OSLO - Deforestation in a single Indonesian province is
releasing more greenhouse gases than the Netherlands, and the loss of habitats
is threatening rare tigers and elephants, the WWF conservation group said on
Wednesday.
It said that Riau province, covering one fifth of Indonesia's
Sumatra island, had lost 65 percent of its forests in the past 25 years as
companies used the land for pulpwood and palm oil plantations. Big peat swamps
had also been cleared.
The changes meant Riau was "generating more annual greenhouse
gas emissions than the Netherlands," according to the report by WWF and partners
RSS GmbH - a German forest monitoring group - and Japan's Hokkaido University.

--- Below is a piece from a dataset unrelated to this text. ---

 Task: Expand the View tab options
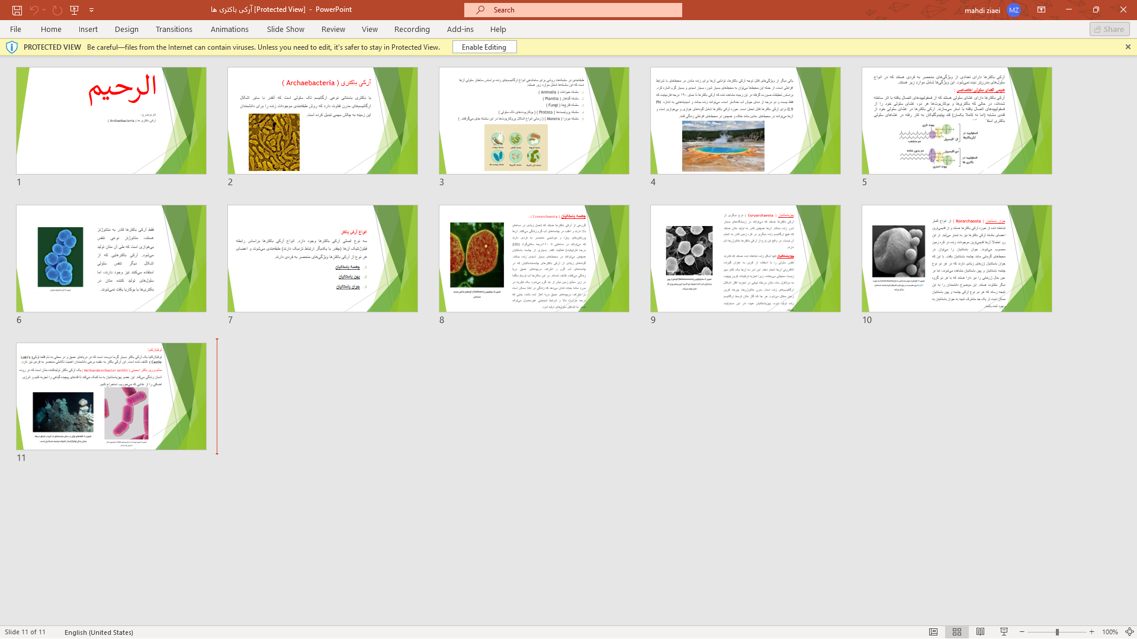370,29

At the same time, the number of Sumatran elephants and tigers
in the province plunged as the forests vanished, it said.
Trees store carbon dioxide, the main greenhouse gas, as they
grow and emit it when they burn or rot. Peat swamps are also big natural stores
of carbon. Worldwide, deforestation accounts for about 20 percent of greenhouse
gas emissions.
The report said Riau accounted for average annual carbon
emissions equivalent to 58 percent of Australia's yearly emissions, 39 percent
of British emissions or 122 percent of the Netherlands' emissions.
The main companies operating in Riau were Singapore-based Asia Pulp & Paper
and Asia Pacific Resources International Holdings Ltd (APRIL), it said.